Scatec ASA
- Type: Allmennaksjeselskap
- Traded as: OSE: SCATC
- Industry: Renewable electricity
- Founded: 2007
- Headquarters: Oslo, Norway
- Number of employees: 126 (2026)
- Website: scatec.com

= Scatec =

Norwegian renewable energy systems company

Scatec ASA, formerly Scatec Solar ASA is a Norwegian company which specializes in renewable energy systems. The company was founded by Dr. Alf Bjørseth in 2007. The two major shareholders of the company are Scatec Innovation AS and Equinor. In November 2020, the company changed its name to Scatec ASA to reflect its broadened strategy going from solar company to renewable company.

It is headquartered in Oslo, Norway, and the company has offices in Germany, Czech Republic, Italy, France, The Netherlands, United States, South Africa and India. The company has also invested in solar energy projects in Ukraine.

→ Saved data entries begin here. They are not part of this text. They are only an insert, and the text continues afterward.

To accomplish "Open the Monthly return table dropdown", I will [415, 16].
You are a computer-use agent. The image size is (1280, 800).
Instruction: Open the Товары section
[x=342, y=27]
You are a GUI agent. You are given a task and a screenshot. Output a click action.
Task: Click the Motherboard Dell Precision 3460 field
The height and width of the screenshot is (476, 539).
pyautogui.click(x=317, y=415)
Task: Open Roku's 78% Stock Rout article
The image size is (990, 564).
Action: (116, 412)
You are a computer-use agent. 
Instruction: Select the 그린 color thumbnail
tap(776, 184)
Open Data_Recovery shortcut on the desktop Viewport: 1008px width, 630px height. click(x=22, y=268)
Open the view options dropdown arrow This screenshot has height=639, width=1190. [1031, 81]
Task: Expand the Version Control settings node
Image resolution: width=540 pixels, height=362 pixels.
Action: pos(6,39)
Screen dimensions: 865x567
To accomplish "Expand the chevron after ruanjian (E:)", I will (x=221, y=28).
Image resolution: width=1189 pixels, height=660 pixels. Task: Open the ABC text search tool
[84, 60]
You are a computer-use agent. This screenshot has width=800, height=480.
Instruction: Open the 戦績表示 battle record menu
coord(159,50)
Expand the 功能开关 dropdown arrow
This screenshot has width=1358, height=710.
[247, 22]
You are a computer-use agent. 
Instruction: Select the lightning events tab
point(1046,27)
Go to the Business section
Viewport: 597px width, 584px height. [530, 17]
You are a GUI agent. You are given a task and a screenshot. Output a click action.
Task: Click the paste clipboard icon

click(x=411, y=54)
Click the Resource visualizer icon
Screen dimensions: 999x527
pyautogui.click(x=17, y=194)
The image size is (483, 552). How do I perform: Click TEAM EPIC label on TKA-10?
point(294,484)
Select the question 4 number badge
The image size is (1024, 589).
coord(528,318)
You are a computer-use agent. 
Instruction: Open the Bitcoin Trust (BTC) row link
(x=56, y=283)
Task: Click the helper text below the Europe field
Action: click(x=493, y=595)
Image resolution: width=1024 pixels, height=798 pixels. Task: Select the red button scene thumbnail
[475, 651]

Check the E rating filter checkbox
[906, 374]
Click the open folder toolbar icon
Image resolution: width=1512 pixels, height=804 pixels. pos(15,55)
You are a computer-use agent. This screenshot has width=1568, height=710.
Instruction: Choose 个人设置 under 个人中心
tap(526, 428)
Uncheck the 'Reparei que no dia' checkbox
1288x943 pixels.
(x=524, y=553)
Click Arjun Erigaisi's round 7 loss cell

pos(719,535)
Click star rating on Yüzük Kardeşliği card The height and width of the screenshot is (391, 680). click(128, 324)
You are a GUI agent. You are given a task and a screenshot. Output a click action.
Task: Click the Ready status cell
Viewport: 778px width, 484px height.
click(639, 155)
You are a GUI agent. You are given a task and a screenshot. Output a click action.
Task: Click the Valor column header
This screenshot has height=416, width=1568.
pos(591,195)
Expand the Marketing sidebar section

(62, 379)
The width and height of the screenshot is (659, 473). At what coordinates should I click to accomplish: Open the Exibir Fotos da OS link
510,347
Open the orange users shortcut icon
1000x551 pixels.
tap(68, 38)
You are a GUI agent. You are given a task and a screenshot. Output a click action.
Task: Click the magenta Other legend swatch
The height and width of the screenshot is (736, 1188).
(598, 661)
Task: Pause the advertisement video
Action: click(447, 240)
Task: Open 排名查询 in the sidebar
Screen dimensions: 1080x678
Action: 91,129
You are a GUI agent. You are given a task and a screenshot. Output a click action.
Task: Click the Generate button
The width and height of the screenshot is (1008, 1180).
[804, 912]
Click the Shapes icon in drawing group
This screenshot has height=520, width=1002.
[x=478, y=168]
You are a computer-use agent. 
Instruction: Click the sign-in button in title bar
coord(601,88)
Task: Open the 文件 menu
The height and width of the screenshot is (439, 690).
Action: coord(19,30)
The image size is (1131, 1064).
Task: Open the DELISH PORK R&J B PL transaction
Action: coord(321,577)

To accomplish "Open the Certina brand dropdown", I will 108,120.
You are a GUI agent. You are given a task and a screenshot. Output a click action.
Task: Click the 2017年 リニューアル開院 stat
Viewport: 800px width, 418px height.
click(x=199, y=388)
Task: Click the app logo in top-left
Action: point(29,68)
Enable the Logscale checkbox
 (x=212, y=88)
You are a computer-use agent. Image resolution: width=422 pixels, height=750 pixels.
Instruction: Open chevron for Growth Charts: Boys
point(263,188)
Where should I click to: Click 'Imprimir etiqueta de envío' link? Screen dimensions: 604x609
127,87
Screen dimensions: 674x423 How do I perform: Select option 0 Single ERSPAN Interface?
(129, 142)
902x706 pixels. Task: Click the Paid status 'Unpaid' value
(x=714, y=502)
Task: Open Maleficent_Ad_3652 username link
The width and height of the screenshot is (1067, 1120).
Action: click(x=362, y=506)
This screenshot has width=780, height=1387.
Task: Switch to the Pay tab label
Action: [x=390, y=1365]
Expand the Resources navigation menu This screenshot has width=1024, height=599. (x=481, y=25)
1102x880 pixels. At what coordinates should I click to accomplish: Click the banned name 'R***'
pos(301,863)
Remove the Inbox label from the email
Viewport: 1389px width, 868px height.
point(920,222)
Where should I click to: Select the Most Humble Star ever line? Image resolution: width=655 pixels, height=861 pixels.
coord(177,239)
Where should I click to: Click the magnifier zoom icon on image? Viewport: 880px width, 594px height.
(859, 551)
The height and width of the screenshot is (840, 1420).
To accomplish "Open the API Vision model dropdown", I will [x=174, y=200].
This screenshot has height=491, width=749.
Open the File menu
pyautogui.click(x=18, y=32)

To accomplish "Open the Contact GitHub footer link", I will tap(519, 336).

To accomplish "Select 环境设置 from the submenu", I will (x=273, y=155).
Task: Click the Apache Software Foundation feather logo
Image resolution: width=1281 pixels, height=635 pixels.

From 2007 to 2020, the company specialised in developing, constructing, owning and operating large scale photovoltaic systems in emerging markets. The company has on several occasions partnered with the Norwegian government to complete projects. In 2020, Scatec Solar acquired SN Power from Norfund, reflecting the company's broadened strategy of including hydropower, windpower, floating solar and energy storage systems in its portfolio.

== COVID-19 superspreader event ==
On 26 November 2021, Scatec ASA held a Christmas party in Oslo, Norway attended by 120 people, all of whom were fully vaccinated against COVID-19 and tested negative for COVID-19 prior to the party being held. One person who attended the party had recently returned from South Africa, the epicenter of the SARS-CoV-2 Omicron variant outbreak and a country where the company has a solar panel project. It was later found that the attendee from South Africa had been infected with the Omicron variant. More than half of the party's attendees have since tested positive for COVID-19 and of those attendees, at least 13 of them were confirmed to have the variant.